(SELECTED PASSAGE):

[Template-haskell] FW: Partial evaluation using TH

Wed Dec 31 17:31:54 EST 2003

I'm forwarding this rather interesting message to the TH mailing list

Simon

-----Original Message-----
From: Duncan Coutts [mailto:duncan.coutts at worcester.oxford.ac.uk] 
Sent: 19 December 2003 22:53
To: Ian Lynagh; Simon Peyton-Jones
Subject: Partial evaluation using TH

Hi Ian, Simon,

I've been playing with partial evaluation and am looking at doing
partial evaluation for Haskell using Template Haskell. I've come across
an issue with which I was hoping you might help me to understand what is
going on.

I've got a working (trivial) self-applicable partial evaluator using TH.
It is a trivial specialiser in the sense that it doesn't do any
specialisation, but I'm just looking at the feasibility at the moment. 

A bit of background; people building partial evaluators like to do this
trick where they specialise the specialiser with respect to itself. If
the specialiser function is called mix, they do:
cogen = mix mix mix
This works fine if your in an untyped language. In Haskell you need to
use encodings (of encodings) of programs to get a sensible type.

Before launching into the TH version, I've got a typed model which is
quite useful for seeing what is going on.

We model TH's AST data type as a data type with a phantom type parameter
which is the type of the value that the AST represents

> data Exp t = ...

Now we model the |[ ]| and $() operators as functions:
> spliceIn :: Exp t -> t
> spliceOut :: t -> Exp t

Obviously, we can't define these functions. We also have to remember to
use them with the same syntactic restrictions as their TH counterparts.

(DATA):
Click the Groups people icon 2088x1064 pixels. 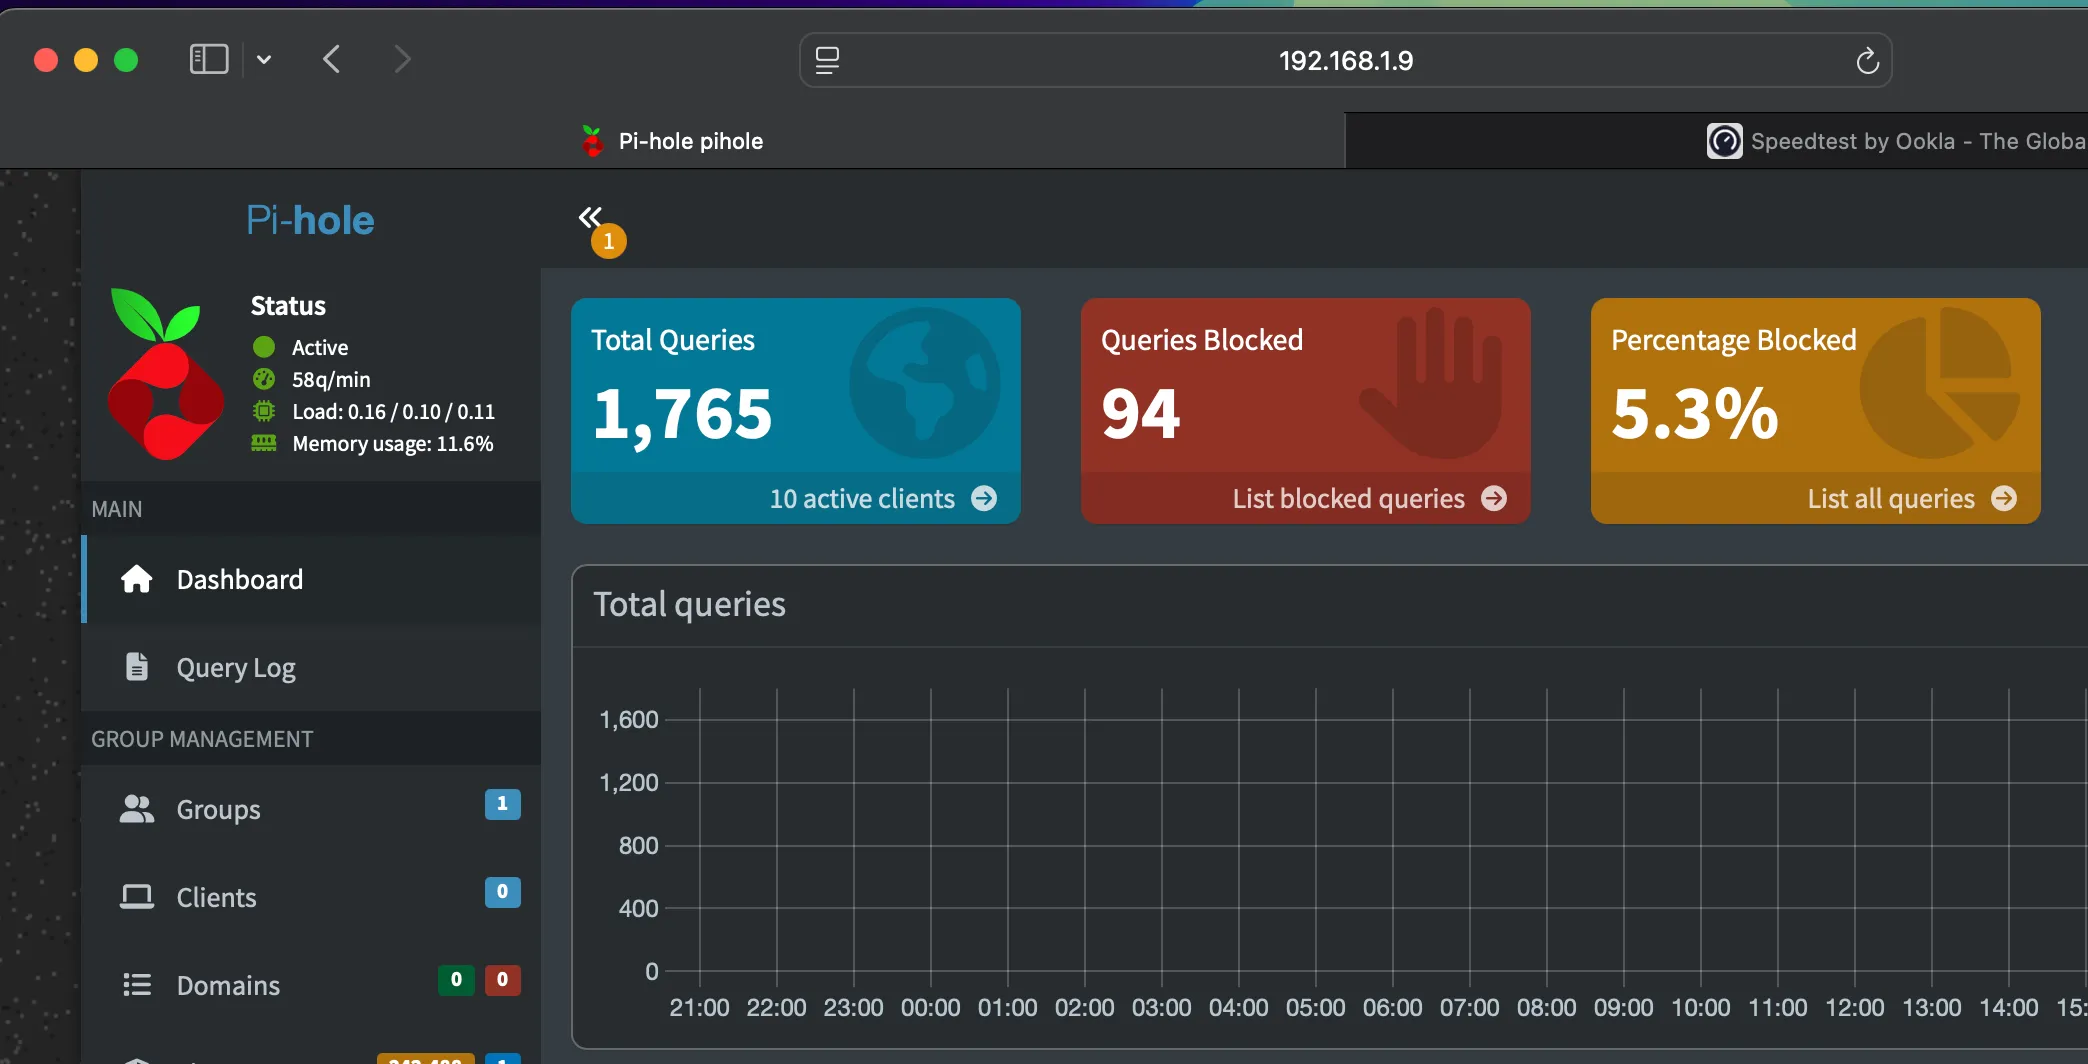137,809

(WRITTEN EXERCISE 1): For each statement, answer yes or no according to the forwarded message, and quote the exact words that decide it. (a) The partial evaluator the writer has built actually performs specialization. (b) The model treats the TH AST as a data type with a phantom type parameter. (c) The functions spliceIn and spliceOut can be defined.
(WRITTEN EXERCISE 2): According to the forwarded message, who received the original message?
The listing comes from a separate source.

(EXERCISE ANSWER 1):
(a) No: "It is a trivial specialiser in the sense that it doesn't do any specialisation"
(b) Yes: "We model TH's AST data type as a data type with a phantom type parameter"
(c) No: "Obviously, we can't define these functions."

(EXERCISE ANSWER 2): Ian Lynagh and Simon Peyton-Jones.